### Records for the exercise:
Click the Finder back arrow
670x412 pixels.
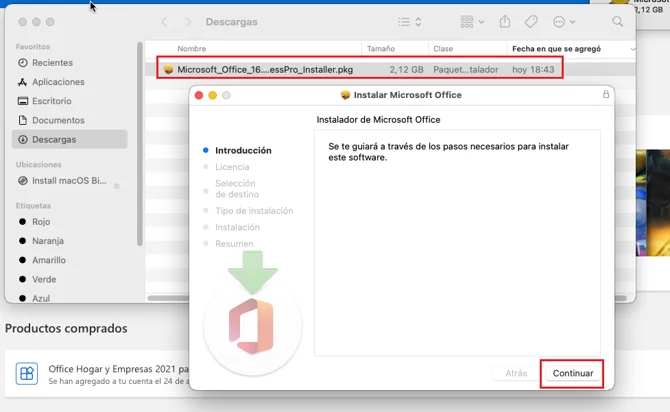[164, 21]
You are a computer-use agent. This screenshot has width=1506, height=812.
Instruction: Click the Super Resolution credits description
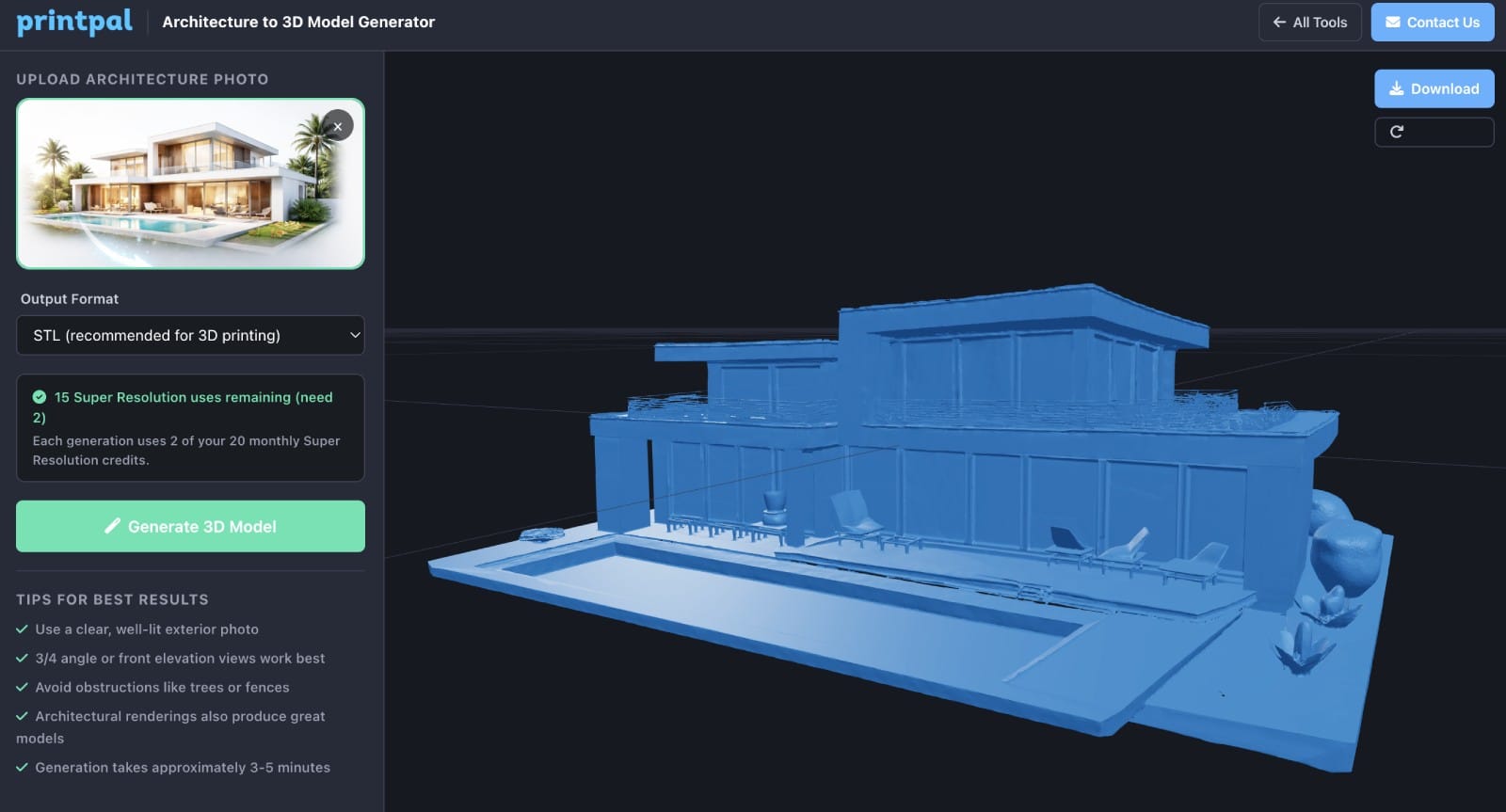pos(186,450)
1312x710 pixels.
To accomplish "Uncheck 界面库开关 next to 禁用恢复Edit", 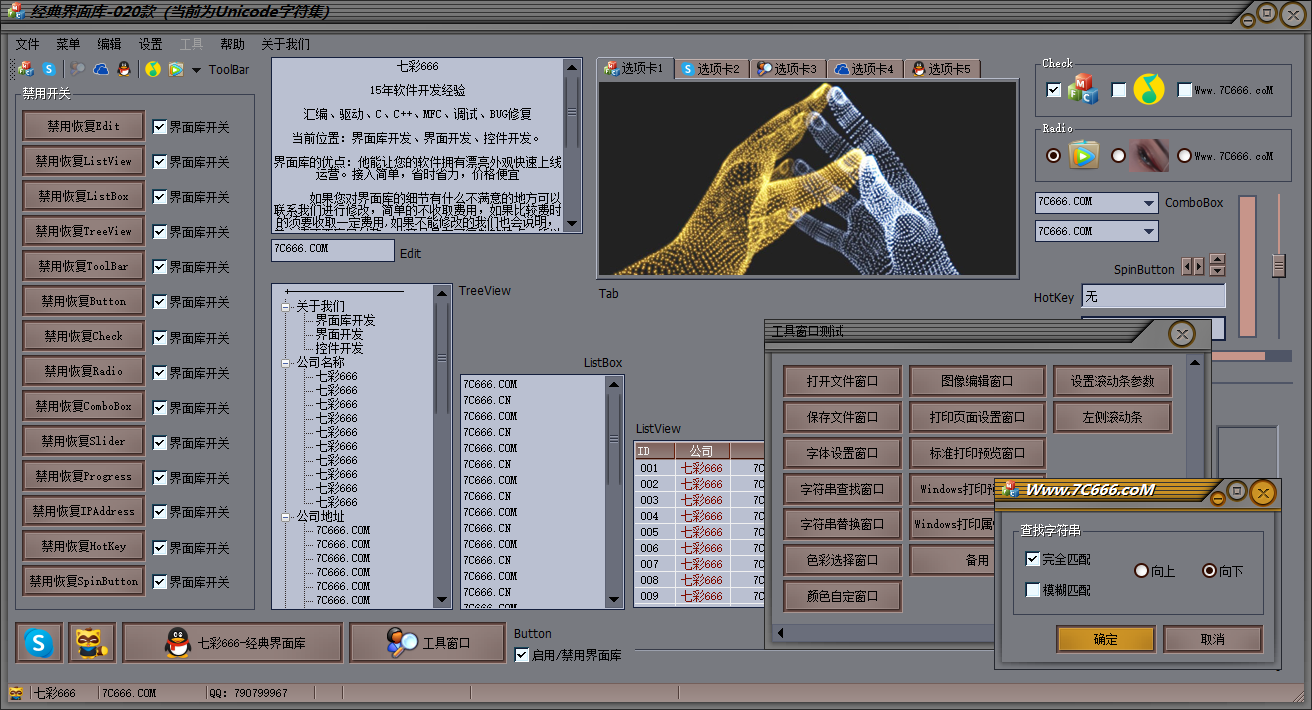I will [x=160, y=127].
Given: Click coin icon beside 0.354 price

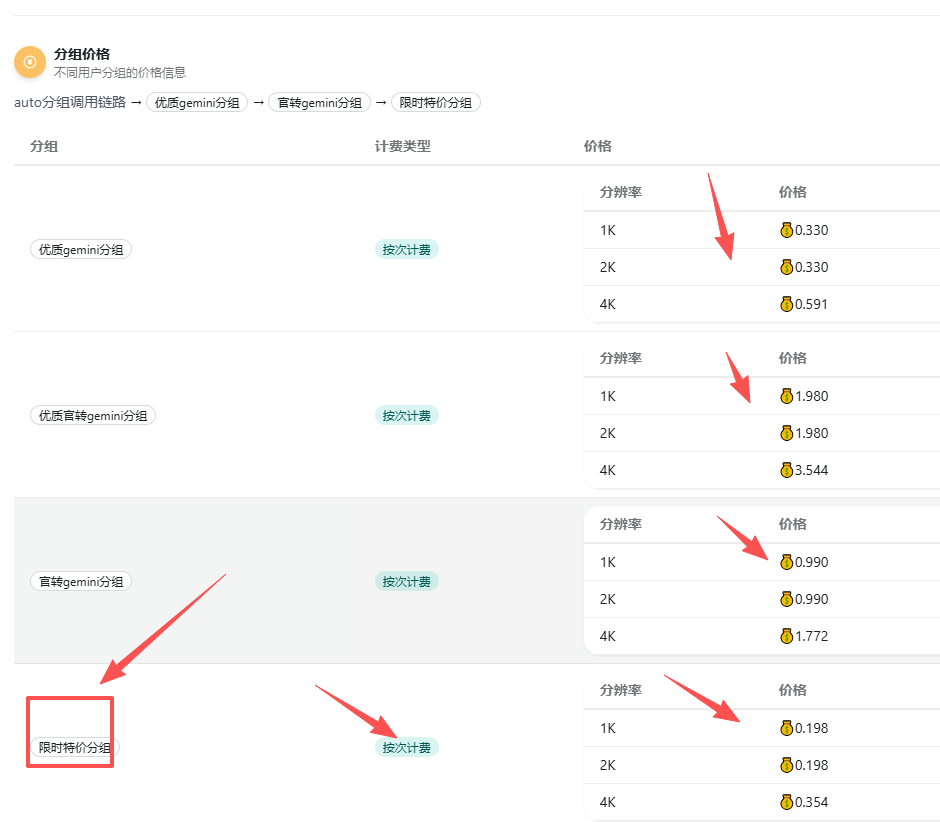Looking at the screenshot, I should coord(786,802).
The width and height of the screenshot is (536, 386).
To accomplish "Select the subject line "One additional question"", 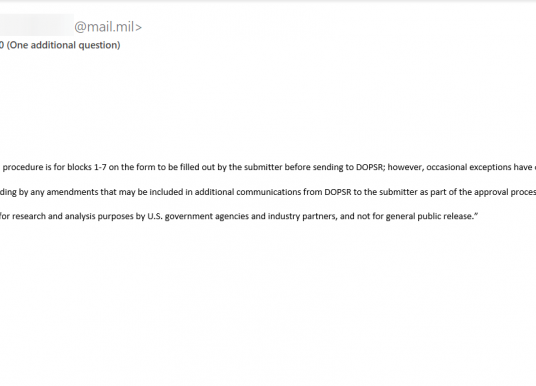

### Aim of the task:
Output the line containing "Given: Click coin icon beside 0.354 price" along with every line after it to the end of the material, exactly as written, but without pictures.

### Response:
Given: Click coin icon beside 0.354 price

Looking at the screenshot, I should coord(786,802).
The width and height of the screenshot is (536, 386).
To accomplish "Select the subject line "One additional question"", 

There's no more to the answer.